De asceten van de 4e eeuw stonden, naast gnostische en manicheïstische ideeën, onder invloed van een van de meest radicale ascetische denkers van het vroege christendom, Eustathius van Sebaste. Uit een analyse van de canones van het Concilie van Gangra (ca. 340) blijkt dat antizielige tendensen niet eigen waren aan afzonderlijke gemeenschappen van Eustathius, maar inherent waren aan het monnikendom als fenomeen.
In de canons van het concilie wordt vermeld dat de aanhangers van Eustathius ervan overtuigd waren dat volledige seksuele onthouding de norm was voor alle christenen en dat het huwelijk een kwaad was (10e regel van het Concilie van Gangra). Daarom moest een vrouw haar man verlaten, want het huwelijk was een gruwel (14e regel). Hieraan kunnen we toevoegen dat aanhangsters van deze stroming hun vrouwelijkheid moesten ontkennen door mannenkleding te dragen (13e regel) of hun haar te knippen zoals mannen dat doen (17e regel).
Het Concilie van Gangra was blijkbaar de eerste poging om een nieuw beeld van het christelijke leven, het monnikendom, dat zich in het midden van de 4e eeuw snel en chaotisch ontwikkelde in Klein-Azië, onder te brengen in de kerkelijke hiërarchie.

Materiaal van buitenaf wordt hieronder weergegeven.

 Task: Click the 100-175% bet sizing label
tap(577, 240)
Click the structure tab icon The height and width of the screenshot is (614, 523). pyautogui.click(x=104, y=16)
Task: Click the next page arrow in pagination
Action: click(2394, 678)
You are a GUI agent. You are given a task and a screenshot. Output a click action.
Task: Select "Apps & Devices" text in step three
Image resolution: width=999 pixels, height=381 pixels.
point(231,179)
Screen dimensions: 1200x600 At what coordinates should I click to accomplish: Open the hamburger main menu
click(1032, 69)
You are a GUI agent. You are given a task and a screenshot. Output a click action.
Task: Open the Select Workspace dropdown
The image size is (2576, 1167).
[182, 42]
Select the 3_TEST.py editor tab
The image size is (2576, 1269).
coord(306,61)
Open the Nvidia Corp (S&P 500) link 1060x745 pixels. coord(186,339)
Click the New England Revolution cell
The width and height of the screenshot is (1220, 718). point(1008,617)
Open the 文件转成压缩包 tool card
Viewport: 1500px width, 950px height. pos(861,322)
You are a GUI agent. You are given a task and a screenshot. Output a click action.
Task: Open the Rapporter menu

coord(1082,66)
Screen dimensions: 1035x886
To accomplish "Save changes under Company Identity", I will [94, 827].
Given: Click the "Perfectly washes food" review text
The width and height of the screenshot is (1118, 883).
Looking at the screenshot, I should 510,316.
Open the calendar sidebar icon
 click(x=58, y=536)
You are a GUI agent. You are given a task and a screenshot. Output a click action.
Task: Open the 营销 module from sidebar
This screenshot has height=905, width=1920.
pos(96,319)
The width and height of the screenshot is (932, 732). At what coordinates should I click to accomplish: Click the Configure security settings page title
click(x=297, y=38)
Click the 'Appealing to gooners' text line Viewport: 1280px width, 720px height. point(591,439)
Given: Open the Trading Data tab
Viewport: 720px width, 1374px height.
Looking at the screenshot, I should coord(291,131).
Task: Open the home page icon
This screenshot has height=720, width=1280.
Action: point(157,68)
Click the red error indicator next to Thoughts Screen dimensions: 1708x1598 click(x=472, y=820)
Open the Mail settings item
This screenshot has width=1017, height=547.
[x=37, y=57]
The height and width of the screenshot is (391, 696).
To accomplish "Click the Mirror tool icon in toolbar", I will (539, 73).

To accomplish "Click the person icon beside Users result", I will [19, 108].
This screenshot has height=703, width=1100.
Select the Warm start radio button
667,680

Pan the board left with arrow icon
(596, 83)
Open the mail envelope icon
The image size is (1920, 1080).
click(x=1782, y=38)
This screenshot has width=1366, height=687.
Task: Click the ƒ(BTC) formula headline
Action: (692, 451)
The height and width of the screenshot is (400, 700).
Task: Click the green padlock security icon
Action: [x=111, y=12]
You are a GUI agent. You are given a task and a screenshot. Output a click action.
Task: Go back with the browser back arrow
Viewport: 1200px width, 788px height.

We kunnen dus aannemen dat er onder de monniken en asceten van de 3e en 4e eeuw aanhangers waren van soms tegengestelde opvattingen over seks:
— ascese als voorbereiding op het einde der tijden: “De tijd is kort, en zij die een vrouw hebben, moeten leven alsof zij ongetrouwd zijn” (1 Kor. 7:29);
— neiging tot een contemplatief leven (“zij waren van oudsher gesteld op het leven van een filosoof” Euseb. Hist. eccl. VI 9-10);
— psychologische factoren (persoonlijk enthousiasme van individuele asceten, de kracht van hun voorbeeld en autoriteit);
— de gnostische idee dat sommige mannen van nature niet in staat zijn tot seks met vrouwen en niet mogen trouwen;
— gnostische weerstand tegen het huwelijk en het krijgen van kinderen. Zulke gnostici konden onder andere homoseksuele handelingen verrichten, waardoor het krijgen van kinderen uitgesloten was;
— het ascetische maximalisme van Eustathius (principiële afwijzing van seks).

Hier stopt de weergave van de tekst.